The informationize level of Chinese Newspaper Publishing has leaped greatly since the application of Chinese Characters’laser photocomposing system. During recent years, the Chinese Newspaper Publishing has scaled up continuously, and the producing processes, such as reportorial writing, typesetting, press, financial and circulational management etc. have digitalized. However, the quality control process, which processes news text and newspaper to control errors and repetitions, is still complete manual. The manual quality control process has been the bottleneck of newspaper publishing because of its low efficiency and high cost.
     In this thesis, based on analyzing the problems of current newspaper publishing process, the current newspaper publishing process was adapted and several automatic error checking and repetition detecting algorithms were proposed, in order to achieve intelligent aided quality control of newpaper publishing. The primary contributions including:
     1. The current producing process and related softwares were integrated and optimized, and the concept and technical framework of intelligence aided quality control of the Chinese Newspaper Publishing was presented. The adapted and optimized producing process provides not only a digital coordinated quality control platform for users and computers, but also a close-loop learning environment for computers, in which environment the computers can learn new words and language knowledges, and then these knowledges were applied in the lexical semantic class based error checking and repetition detection algorithms, thus the computers can aid the quality control with high inteligence.
     2. In order to find semantic errors of texts by using the lexical semantics, a method for substantive lexical semantic classification taxonomy was proposed. And a seed words based semantic class automantic acquisition algorithm for Chinese substantive lexion was proposed. The algorithm can learn semantic class of substantive lexicon from words unsegmented Chinese corpus, and can acquire multi semantic class for multi-sense words, and can acquire subjective words. The semantic class based Chinese lexical analysis process was presented, in this process the conditional random fields model was used to lable the semantic class of segmented Chinese words and identify the boundary of noun phrase.
     3. According to error types and error causations, four algorithms for different error types and error causations were proposed to detect syntactic, semantic and inconsistent errors, which have not been solved in traditional Chinese automatic proofreading. The semantic class based tri-gram error checking algorithm was used to detect the vocabulary replacement errors and some syntactic and semantic errors. The selectional preference based error checking algorithm was used to detect subject-predicate collocation errors and verb-object collocation errors by using the selectional preference. The point mutual information based error checking algorithm was used to detect syntactic and punctuational errors by using the point mutual information between syntactic conjunctions and punctuations. The inconsistent error checking algorithm was used to detect the inconsistent of person name and title in a text.

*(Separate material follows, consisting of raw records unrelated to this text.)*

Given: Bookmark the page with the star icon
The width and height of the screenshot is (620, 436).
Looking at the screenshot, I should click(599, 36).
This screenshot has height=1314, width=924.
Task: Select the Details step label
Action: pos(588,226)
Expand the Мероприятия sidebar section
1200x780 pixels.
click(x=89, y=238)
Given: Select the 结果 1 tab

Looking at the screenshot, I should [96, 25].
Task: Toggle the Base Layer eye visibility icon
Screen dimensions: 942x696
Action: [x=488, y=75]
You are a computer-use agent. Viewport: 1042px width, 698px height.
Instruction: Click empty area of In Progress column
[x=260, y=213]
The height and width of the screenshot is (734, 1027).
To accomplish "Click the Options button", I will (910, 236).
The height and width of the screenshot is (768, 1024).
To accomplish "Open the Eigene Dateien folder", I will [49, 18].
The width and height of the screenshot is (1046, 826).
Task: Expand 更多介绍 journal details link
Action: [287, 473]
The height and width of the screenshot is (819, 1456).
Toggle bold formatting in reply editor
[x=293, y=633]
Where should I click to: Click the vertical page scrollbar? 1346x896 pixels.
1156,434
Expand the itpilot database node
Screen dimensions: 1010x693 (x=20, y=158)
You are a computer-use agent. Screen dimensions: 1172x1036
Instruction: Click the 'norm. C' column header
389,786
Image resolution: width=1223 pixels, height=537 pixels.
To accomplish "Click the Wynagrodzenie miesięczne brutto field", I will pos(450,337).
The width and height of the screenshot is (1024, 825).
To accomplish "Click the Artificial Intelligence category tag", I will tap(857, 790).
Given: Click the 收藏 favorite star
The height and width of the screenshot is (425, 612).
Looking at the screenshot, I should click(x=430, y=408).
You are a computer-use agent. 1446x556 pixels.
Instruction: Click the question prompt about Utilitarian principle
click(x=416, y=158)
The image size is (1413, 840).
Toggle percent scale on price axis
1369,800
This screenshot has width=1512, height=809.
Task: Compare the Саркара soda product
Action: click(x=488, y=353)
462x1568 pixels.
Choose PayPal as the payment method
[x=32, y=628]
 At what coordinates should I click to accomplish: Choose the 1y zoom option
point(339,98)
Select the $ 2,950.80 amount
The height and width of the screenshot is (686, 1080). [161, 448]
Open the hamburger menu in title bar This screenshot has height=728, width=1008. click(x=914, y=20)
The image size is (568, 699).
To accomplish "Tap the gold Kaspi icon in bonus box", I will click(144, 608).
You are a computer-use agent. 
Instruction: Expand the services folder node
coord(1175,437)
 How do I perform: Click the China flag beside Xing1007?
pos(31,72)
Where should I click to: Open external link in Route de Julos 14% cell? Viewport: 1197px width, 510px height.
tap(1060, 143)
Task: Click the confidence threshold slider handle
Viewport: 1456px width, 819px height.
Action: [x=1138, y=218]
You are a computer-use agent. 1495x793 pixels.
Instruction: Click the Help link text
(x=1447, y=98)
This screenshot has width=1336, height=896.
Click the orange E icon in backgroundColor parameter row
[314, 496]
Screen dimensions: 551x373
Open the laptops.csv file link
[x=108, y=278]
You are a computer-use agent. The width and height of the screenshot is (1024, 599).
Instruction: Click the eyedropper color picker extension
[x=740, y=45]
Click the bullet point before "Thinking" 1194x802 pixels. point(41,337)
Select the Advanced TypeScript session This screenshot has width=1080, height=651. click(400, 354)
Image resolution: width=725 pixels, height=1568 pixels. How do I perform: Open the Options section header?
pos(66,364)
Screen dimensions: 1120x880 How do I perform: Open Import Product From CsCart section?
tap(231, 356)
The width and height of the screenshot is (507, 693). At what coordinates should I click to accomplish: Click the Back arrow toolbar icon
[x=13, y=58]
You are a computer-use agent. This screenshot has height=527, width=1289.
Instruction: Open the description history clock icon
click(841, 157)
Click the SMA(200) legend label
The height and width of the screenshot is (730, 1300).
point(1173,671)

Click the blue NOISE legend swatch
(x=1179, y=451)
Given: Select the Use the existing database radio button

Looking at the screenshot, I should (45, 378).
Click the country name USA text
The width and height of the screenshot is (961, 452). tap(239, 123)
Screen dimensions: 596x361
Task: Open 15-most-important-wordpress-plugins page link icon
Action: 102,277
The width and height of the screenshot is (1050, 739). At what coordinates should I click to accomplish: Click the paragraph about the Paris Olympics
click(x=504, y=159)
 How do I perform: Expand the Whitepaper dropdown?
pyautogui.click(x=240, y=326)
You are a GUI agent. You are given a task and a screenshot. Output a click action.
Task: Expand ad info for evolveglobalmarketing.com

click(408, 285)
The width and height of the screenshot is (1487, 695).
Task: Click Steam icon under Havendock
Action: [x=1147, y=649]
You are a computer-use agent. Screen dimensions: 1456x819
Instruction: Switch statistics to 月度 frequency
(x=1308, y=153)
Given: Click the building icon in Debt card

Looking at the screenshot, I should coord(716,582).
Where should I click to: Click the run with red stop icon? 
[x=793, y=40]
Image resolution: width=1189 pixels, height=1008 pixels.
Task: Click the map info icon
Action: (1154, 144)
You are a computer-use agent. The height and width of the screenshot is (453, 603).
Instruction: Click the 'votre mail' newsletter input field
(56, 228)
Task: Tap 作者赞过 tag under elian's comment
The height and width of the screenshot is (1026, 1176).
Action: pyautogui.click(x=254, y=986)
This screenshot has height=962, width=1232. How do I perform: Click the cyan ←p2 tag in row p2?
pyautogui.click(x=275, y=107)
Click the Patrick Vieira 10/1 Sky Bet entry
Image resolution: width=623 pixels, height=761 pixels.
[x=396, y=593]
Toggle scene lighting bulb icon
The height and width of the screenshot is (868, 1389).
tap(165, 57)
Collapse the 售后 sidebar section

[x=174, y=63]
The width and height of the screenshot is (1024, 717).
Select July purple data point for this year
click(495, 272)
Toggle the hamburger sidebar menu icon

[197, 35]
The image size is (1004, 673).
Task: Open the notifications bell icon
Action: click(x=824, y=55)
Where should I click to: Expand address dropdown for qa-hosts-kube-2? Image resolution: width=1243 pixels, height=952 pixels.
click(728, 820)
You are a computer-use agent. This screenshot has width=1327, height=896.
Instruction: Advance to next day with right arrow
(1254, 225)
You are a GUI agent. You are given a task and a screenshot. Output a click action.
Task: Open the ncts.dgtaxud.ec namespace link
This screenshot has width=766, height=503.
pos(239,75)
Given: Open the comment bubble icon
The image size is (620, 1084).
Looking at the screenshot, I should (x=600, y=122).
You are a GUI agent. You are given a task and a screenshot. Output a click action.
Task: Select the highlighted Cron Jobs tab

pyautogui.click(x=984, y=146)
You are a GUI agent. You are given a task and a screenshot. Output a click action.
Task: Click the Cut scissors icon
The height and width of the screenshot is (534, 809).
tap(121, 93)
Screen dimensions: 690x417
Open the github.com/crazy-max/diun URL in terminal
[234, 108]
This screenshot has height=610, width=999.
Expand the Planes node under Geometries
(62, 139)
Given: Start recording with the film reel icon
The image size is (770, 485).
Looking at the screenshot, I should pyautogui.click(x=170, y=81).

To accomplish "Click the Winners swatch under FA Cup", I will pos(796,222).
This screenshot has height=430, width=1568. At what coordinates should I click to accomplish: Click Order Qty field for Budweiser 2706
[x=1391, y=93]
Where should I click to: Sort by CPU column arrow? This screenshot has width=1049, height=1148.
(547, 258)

     4. For the purpose of historical news texts automatic organization in repetition detection, a repetition detection algorithm was proposed. The historical news texts were first classified according to general topics, and then were clustered by events. For the online repetition detection, the input text was first classified to general topic and assigned to event by using the first paragraph text, and then the whole text was used to predict whether the input text was repetition or not. This algorithm can both organize the historical texts automatically and detect repetitions, and the precision of repetition detection was improved by similarity computing between paragraphs of different texts.
     The application system based on adapted and optimized producing pocess has been put into application in Changjing Newspaper for more than 2 years; the advantages on efficiency and cost have been proven. And most of the error checking and repetition detection algorithms have been applied in the system.